Tech companies should walk the walk

In terms of what tech companies can do to address the problem, “This is the time for them to come together and adopt a statement of principles on the security of data and also make clear they do not wish to be used in the face of prosecution” says Matson. “If big tech really wants to walk the walk, they should be convening right now, making public statements on accountability, and putting pressure on legislatures.”

McKinney thinks that companies, especially period tracker companies, should just say, “they’re not going to sell this data to data brokers anymore. They could decide that they don’t want to do that as a business decision.”

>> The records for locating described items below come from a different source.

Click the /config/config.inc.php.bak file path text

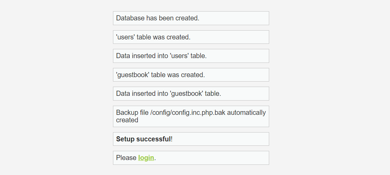click(x=188, y=112)
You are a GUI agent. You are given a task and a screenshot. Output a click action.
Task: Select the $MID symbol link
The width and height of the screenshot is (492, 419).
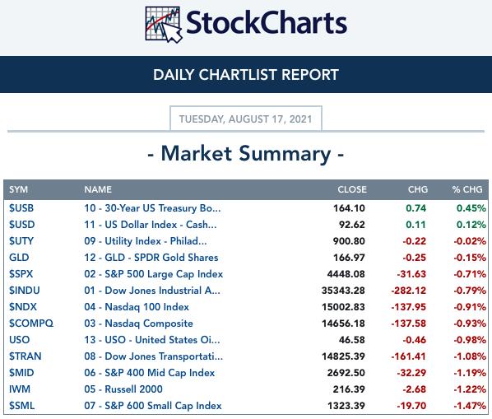[x=21, y=373]
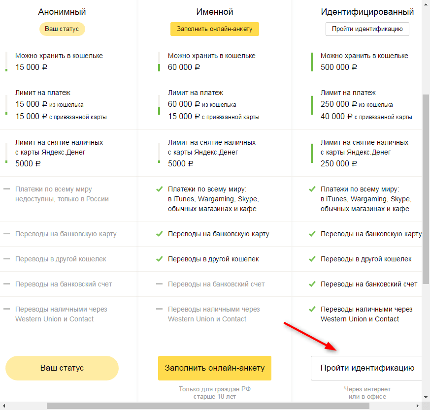This screenshot has height=410, width=430.
Task: Click checkmark beside Идентифицированный Western Union transfers
Action: (x=312, y=309)
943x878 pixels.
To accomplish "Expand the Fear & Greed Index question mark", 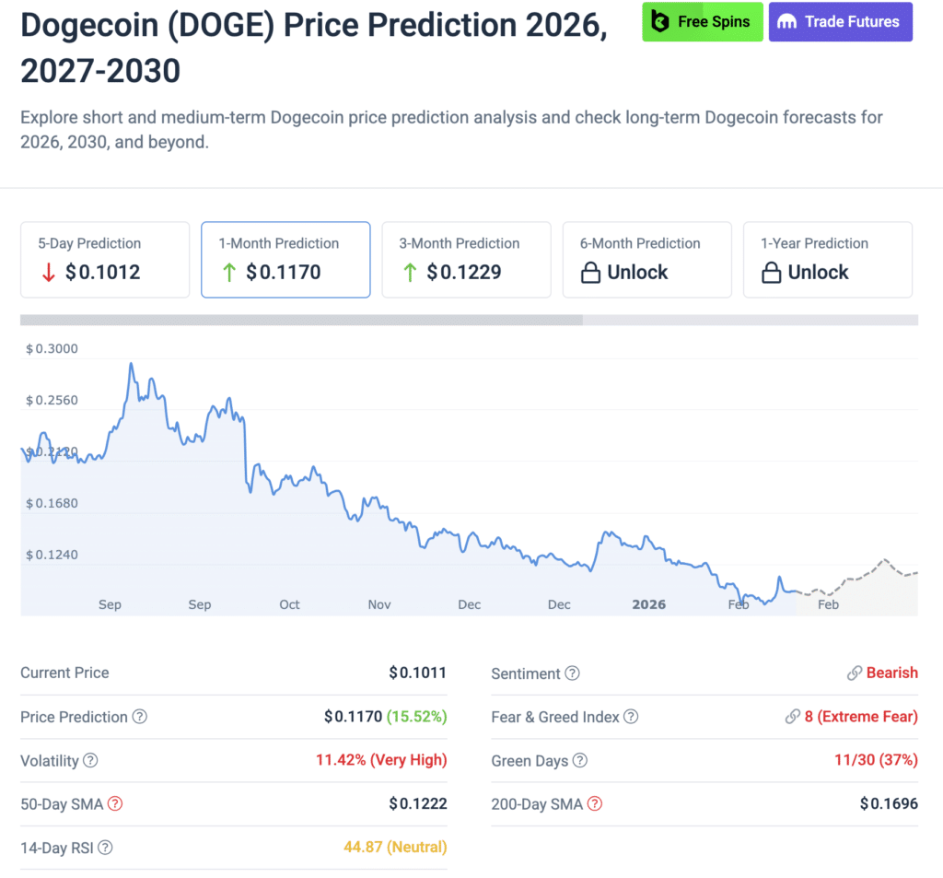I will pyautogui.click(x=631, y=717).
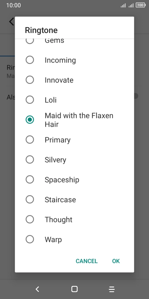Open recent apps menu icon
The height and width of the screenshot is (299, 149).
[x=112, y=289]

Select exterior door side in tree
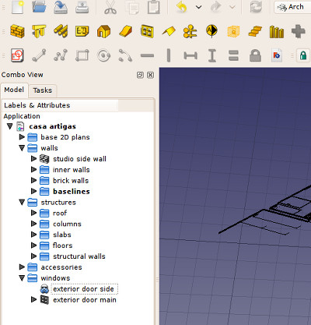83,289
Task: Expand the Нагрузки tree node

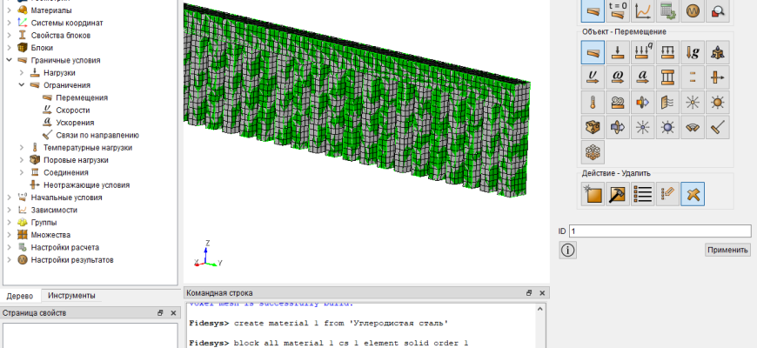Action: 23,73
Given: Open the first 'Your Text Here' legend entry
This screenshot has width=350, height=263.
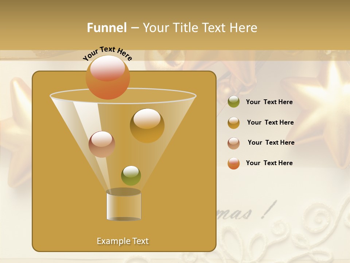Looking at the screenshot, I should click(x=269, y=102).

However, that wouldn’t stop law enforcement from gaining a warrant or subpoena. But companies could “choose to fight the subpoena depending on the situation. These are choices that companies could make,” McKinney says.

Transgender privacy rights are also in jeopardy

The same forces that sought to repeal Roe are also enacting laws that could expose sensitive data for transgender people. Texas, which has passed one of the most onerous abortion bans in the country, also put in place an order to conduct child abuse investigations against those providing gender-affirming care to transgender children.

Arkansas enacted a law last year prohibiting gender-confirming treatments or surgery for transgender youths. In addition, Alabama Governor Kay Ivey signed a law banning medical care for transgender youth who are transitioning.

Texas-based abortion rights advocates AVOW tweeted, “It’s not a coincidence that trans and abortion rights are experiencing a full-on assault throughout Texas and the country. Both movements are about the fight for dignity, respect, and bodily autonomy.”

When it comes to gender-affirming care, “it’s absolutely the same opponents and the same struggle,” Matson says. “It’s about self-determination.”